2007 The Year That Wasn't There

Was 2007 dull? America's magazine editors seemed to think so. They kept finding excuses to publish stories about other years.

U.S. News & World Report ran a cover story on 1957. Rolling Stone published an entire issue devoted to 1967. Newsweek ran a cover story on 1968. And Spin ran a package of stories about 1977.

Why? Well, 1957 was 50 years ago. And 1967 was the year Rolling Stone was founded. And 1968 was, Newsweek declared, "the year that made us who we are." And 1977 was, Spin announced, "The Year Punk Exploded!"

And 2007 was ... the year American magazines published cover stories about other years. It was also a year when American magazines published the bizarre, the goofy, the dubious, the ridiculous and the completely absurd.

For instance:

Popular Science published a story titled "Robot Boogers: How Synthetic Snot Could Save Your Life." Details ran a piece titled "Inside the World of Fat Sex." And Men's Journal published a fashion spread showing Hollywood stuntmen wearing trendy clothes while crashing through windows and leaping through fire.

Men's Health published a story called "Men Who Cut Out Their Own Organs" and illustrated it with a photo — let's hope it was a fake — of a guy stabbing a stiletto into his abdomen.

In 2007, GQ published "The 50 Most Powerful People in D.C." — a list that actually included 56 powerful people in D.C. but did not include George W. Bush, the president of the United States. Time magazine published "The Time 100," a list of "the World's Most Influential People." It included Raul Castro, Michael J. Fox and Kate Moss but it also did not include President Bush. It also didn't include Vladimir Putin, the president of Russia, whom Time later named its "Person of the Year."

Does any of that make any sense?

In 2007, People named Matt Damon "the sexiest man alive," Esquire named Charlize Theron "the sexiest woman alive" and the New Yorker published a photograph of two bonobos making love.

"The meaning of life does not belong in a magazine," film director Werner Herzog said in an interview in Esquire, and America's magazine editors responded by not publishing the meaning of life.

Instead, Men's Journal named actor Russell Crowe "our favorite S.O.B." New York magazine announced that "the Yankees are the new Red Sox." And Esquire published what must be the ultimate men's mag article: "How to Open a Beer With This Magazine."

Meanwhile, GQ published some fashion advice for Iranian President Mahmoud Ahmadinejad: "Wear a tie. Look, is the Iranian parliament on permanent casual Friday? What's with the twenty-four-seven open-collar look, Mr. President? You dress like Tom Cruise in 'Rain Man.' "

[Record extracts]
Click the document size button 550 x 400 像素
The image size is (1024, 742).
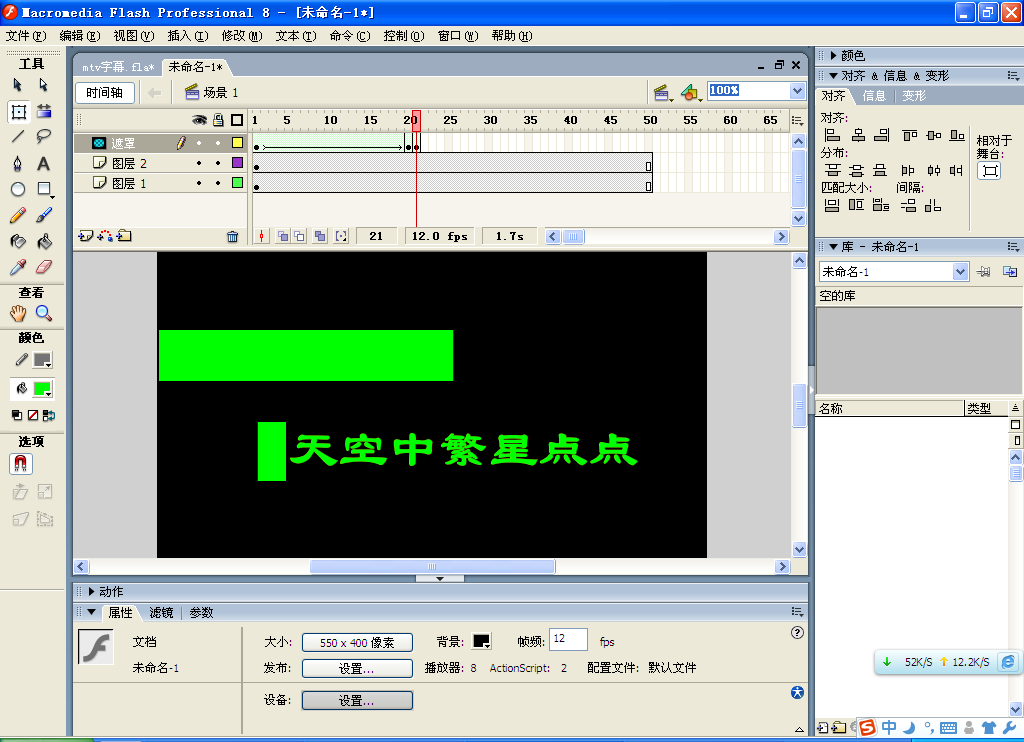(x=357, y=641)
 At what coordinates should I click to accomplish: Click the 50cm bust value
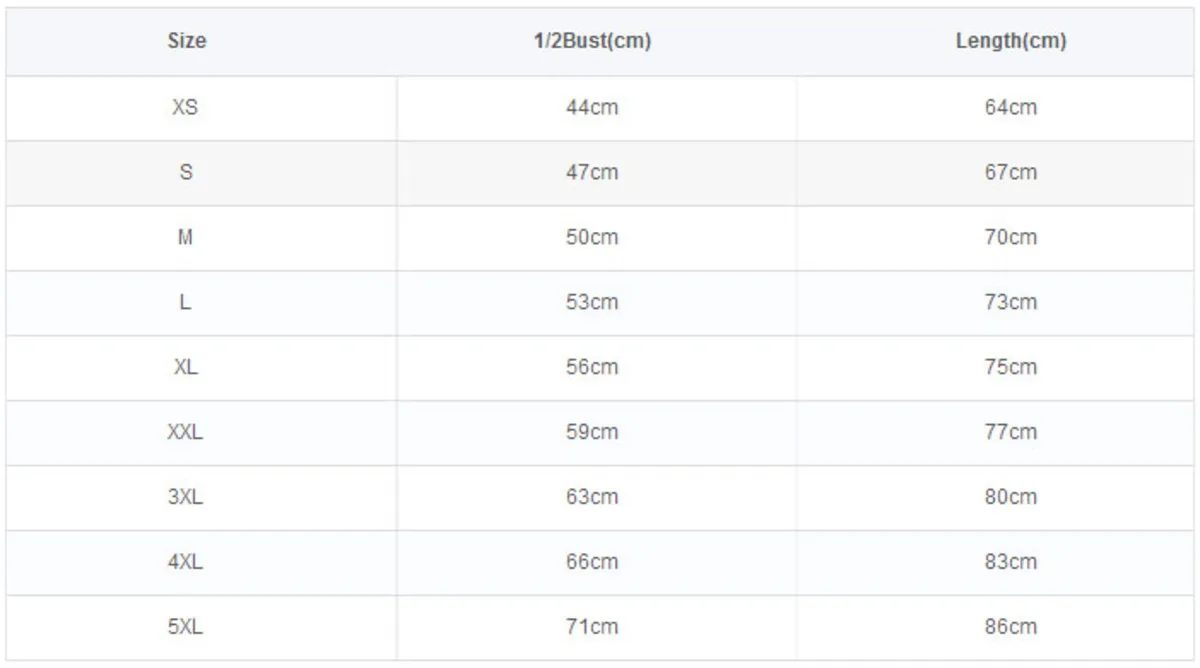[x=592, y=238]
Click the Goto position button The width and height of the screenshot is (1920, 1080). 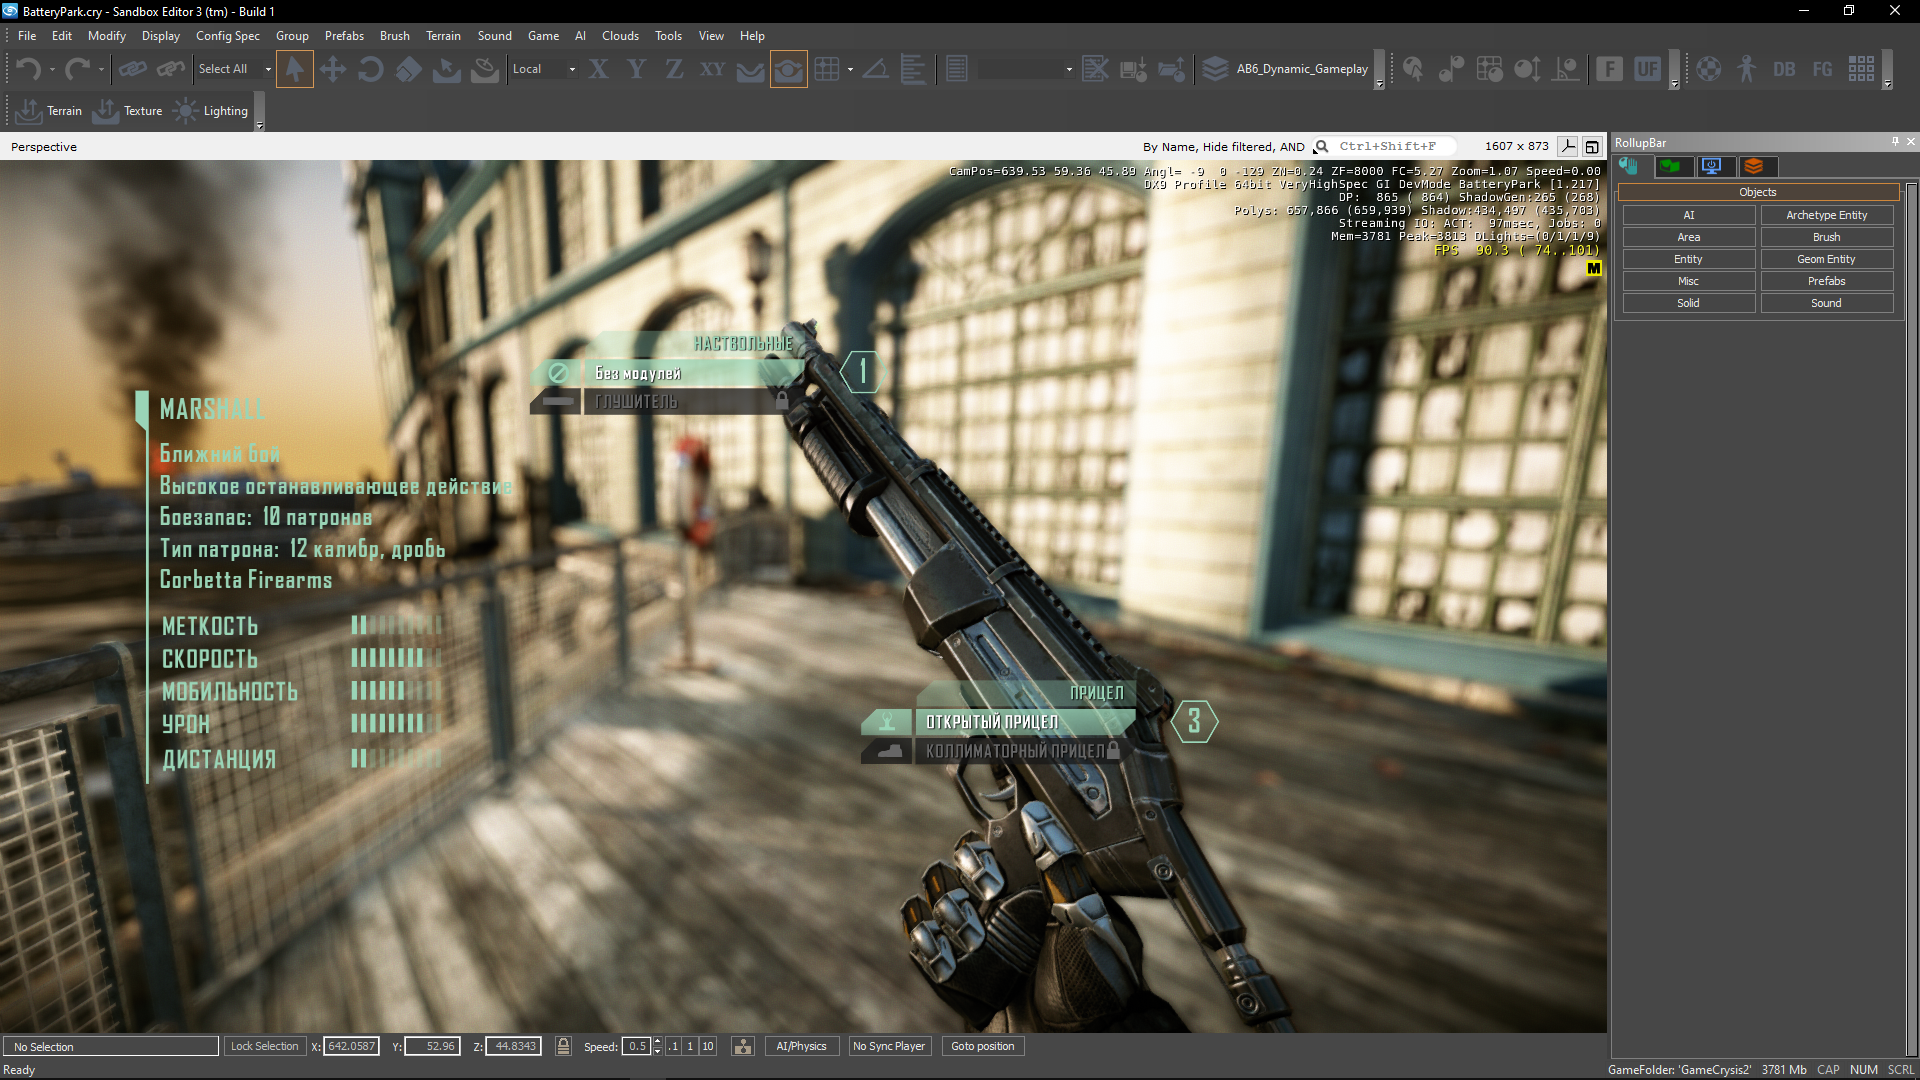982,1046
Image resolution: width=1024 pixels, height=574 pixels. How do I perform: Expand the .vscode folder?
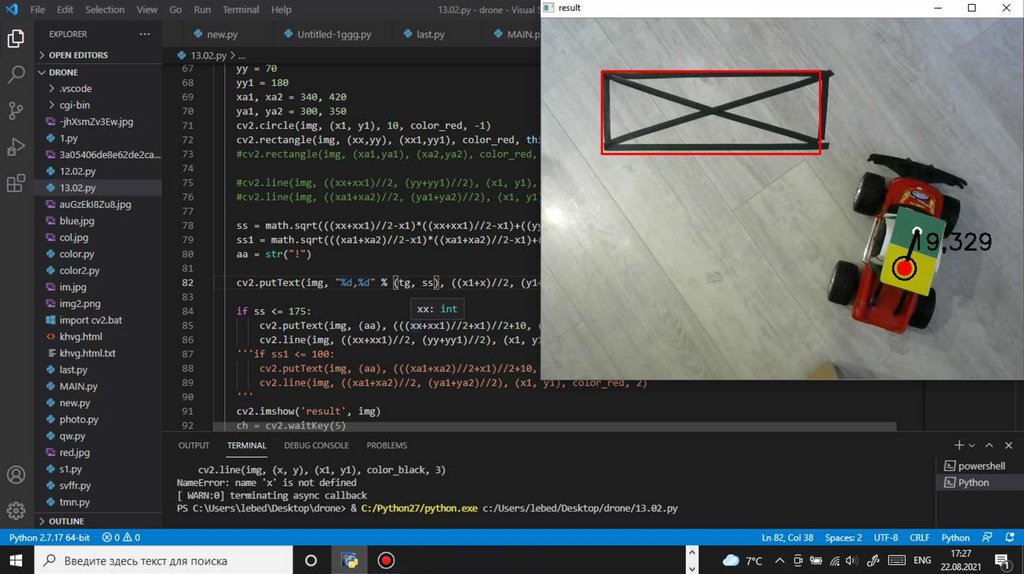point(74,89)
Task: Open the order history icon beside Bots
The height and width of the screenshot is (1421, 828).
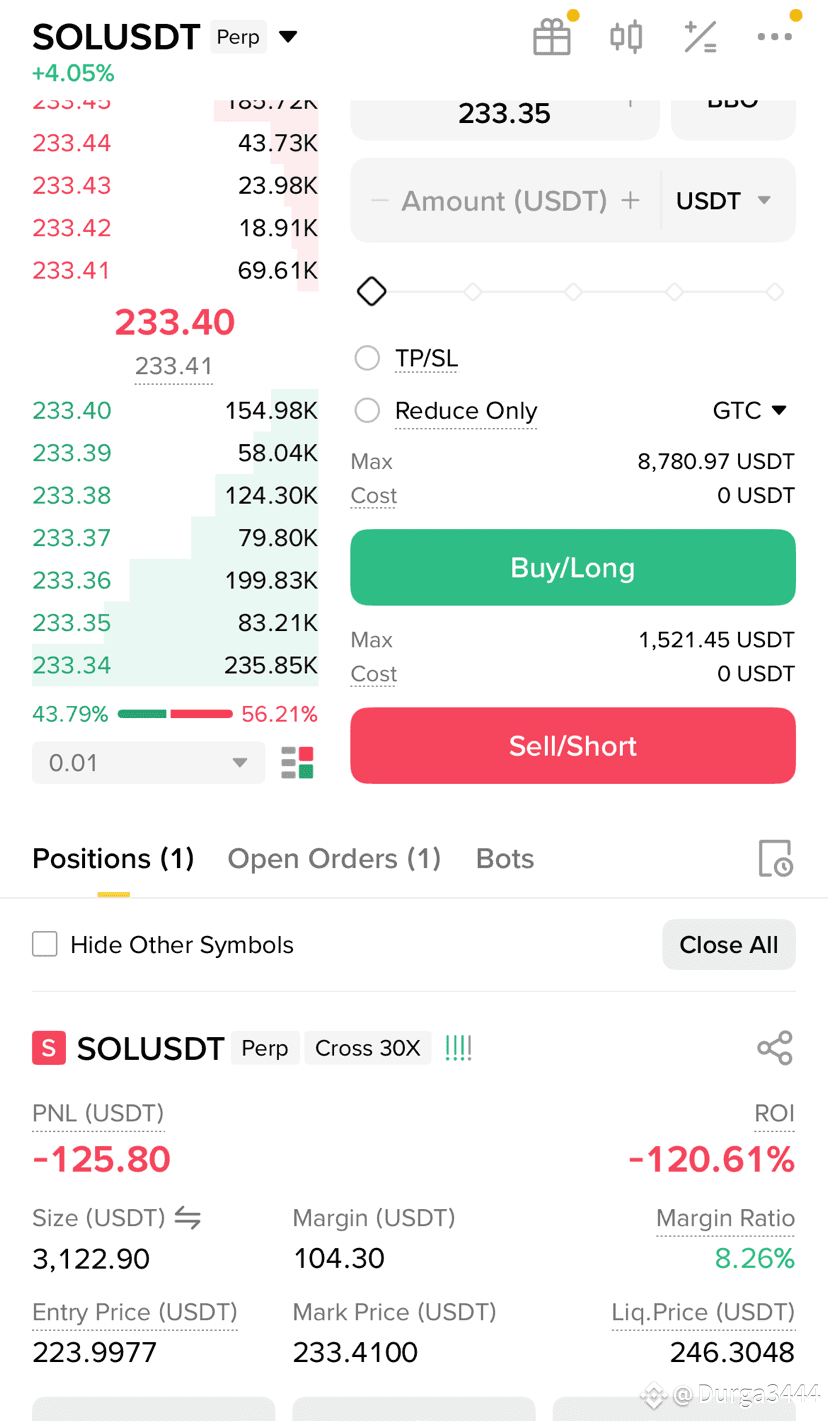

[Given task]
Pick up the piece on 2007's odd magazine stories after its last sentence and carry it forward. Nothing in the listing is needed here.

[Answer to this exercise]
This was a tough year for magazine writers assigned to interview female singers. When Jaan Uhelszki interviewed rocker Lucinda Williams for the music mag Relix, Williams suddenly got up and wandered away. When she returned, Williams apologized and offered a truly creative excuse: "I dropped some pink eye shadow on my bathroom floor before you got here, and I couldn't rest until I could get it all up."

But that was nothing compared with the indignity suffered by Steve Kandell, who interviewed soul singer Amy Winehouse for Spin: "It's 2 a.m and I'm waiting for Amy Winehouse in the lobby of the Soho Grand wearing a slice of tomato on my head," Kandell wrote. "She bet me $100 that I couldn't walk to the bar across the street without it falling off, but just as we were leaving, she made an unannounced detour to her room. That was a half hour ago, and to be honest, I'm starting to feel like an ass."

But at least Kandell got to meet Winehouse. Judith Newman flew from New York to Los Angeles to interview Britney Spears for Allure magazine, only to spend four days waiting while the interview kept getting postponed, then canceled.

So Newman wrote a story about not interviewing Britney. It began like this: "What would I do if I were 25, world famous, unimaginably wealthy, and no one could say no to me? Well, first, I'd sleep with Dick Cheney. (It's my world. Welcome to it.)"

Speaking of the vice president, Texas Monthly published a fake cver photo showing Cheney holding a smoking shotgun. "If You Don't Buy This Magazine," the cover line read, "Dick Cheney Will Shoot You in the Face."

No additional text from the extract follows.